[Beberapa baris]
'''
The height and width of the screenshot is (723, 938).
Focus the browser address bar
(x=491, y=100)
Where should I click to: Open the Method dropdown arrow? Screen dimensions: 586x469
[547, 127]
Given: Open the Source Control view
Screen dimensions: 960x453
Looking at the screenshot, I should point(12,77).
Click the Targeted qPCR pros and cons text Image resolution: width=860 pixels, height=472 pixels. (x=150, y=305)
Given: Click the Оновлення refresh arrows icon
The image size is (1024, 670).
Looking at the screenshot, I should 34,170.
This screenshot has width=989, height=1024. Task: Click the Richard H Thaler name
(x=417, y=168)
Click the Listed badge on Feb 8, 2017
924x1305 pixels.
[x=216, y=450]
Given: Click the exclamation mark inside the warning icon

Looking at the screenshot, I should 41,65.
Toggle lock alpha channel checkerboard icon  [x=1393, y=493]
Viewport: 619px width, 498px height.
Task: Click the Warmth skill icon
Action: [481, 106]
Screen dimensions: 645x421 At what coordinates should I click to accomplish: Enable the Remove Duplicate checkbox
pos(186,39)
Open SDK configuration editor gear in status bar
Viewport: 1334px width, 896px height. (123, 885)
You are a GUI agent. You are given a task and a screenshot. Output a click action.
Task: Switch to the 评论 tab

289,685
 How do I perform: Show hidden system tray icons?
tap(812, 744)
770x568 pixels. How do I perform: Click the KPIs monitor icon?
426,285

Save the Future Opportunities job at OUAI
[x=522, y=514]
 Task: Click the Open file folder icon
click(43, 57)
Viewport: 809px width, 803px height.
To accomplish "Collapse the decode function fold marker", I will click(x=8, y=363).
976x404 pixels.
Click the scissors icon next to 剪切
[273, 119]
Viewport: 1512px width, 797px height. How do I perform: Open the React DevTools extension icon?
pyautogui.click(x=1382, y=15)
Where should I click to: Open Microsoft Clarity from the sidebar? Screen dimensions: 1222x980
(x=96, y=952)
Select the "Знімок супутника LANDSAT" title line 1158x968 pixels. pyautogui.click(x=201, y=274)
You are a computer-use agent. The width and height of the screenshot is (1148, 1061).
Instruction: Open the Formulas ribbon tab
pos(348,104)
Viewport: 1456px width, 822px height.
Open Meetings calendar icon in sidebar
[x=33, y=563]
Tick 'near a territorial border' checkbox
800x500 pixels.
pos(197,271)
'''
Tuliskan sebagai daftar JSON berisi string baris-baris di atas, mulai dari baris yang memuat "976x404 pixels." sampai dengan baris terakhir, satu string untuk setiap baris. Lewati baris yang kosong.

* _JAWABAN YANG DIHARAPKAN_:
[
  "976x404 pixels.",
  "Click the scissors icon next to 剪切",
  "[273, 119]",
  "Viewport: 1512px width, 797px height. How do I perform: Open the React DevTools extension icon?",
  "pyautogui.click(x=1382, y=15)",
  "Where should I click to: Open Microsoft Clarity from the sidebar? Screen dimensions: 1222x980",
  "(x=96, y=952)",
  "Select the \"Знімок супутника LANDSAT\" title line 1158x968 pixels. pyautogui.click(x=201, y=274)",
  "You are a computer-use agent. The width and height of the screenshot is (1148, 1061).",
  "Instruction: Open the Formulas ribbon tab",
  "pos(348,104)",
  "Viewport: 1456px width, 822px height.",
  "Open Meetings calendar icon in sidebar",
  "[x=33, y=563]",
  "Tick 'near a territorial border' checkbox",
  "800x500 pixels.",
  "pos(197,271)"
]